Article —
###

Apparently all the tall people have scooped up the 61 cm frames. The Comp is as high in price as I can go, so if this doesn't work out I'll have to look somewhere else. 

I got a chance to ride the Comp in a size 58 this morning and it was pretty sweet. I rode my bike to the shop and the difference was night and day. It put a pretty big smile on my face, then I thought of the price and I was still smiling so it wasn't too hard to pull the trigger.


----------



## jeepsouth (Nov 28, 2011)

Just one question....this is a big purchase for you, so why have you not considered other bikes/brands? 

There are a lot of very good bikes out there in the price range you're considering, and some come with better stock components than the bikes you've mentioned. May be worth it to shop around a bit.


----------



## Up and Atom (Sep 1, 2006)

jeepsouth said:


> Just one question....this is a big purchase for you, so why have you not considered other bikes/brands?


I'm not really a 'brand name' type person, I understand what you're pointing out, the Roubaix isn't the only good relaxed geometry bike on the market. The local bike shop that I feel the most comfortable with only deals Specialized though. Of all the LBS I've been to they've treated me the best so I want to reward them with my business for a major purchase if at all possible.


----------



## LVbob (Mar 24, 2014)

###

Extracted records —
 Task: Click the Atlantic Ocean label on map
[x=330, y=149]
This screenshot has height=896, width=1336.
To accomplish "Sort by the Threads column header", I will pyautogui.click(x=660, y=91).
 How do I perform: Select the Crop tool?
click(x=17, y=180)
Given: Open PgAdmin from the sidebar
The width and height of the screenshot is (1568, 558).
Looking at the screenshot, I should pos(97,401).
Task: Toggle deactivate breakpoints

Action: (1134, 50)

###

What you have to do —
Can you copy everything in the road bike thread above, from "## jeepsouth (Nov" down to "(Sep 1, 2006)", word for word?

Problem solution —
## jeepsouth (Nov 28, 2011)

Just one question....this is a big purchase for you, so why have you not considered other bikes/brands? 

There are a lot of very good bikes out there in the price range you're considering, and some come with better stock components than the bikes you've mentioned. May be worth it to shop around a bit.


----------



## Up and Atom (Sep 1, 2006)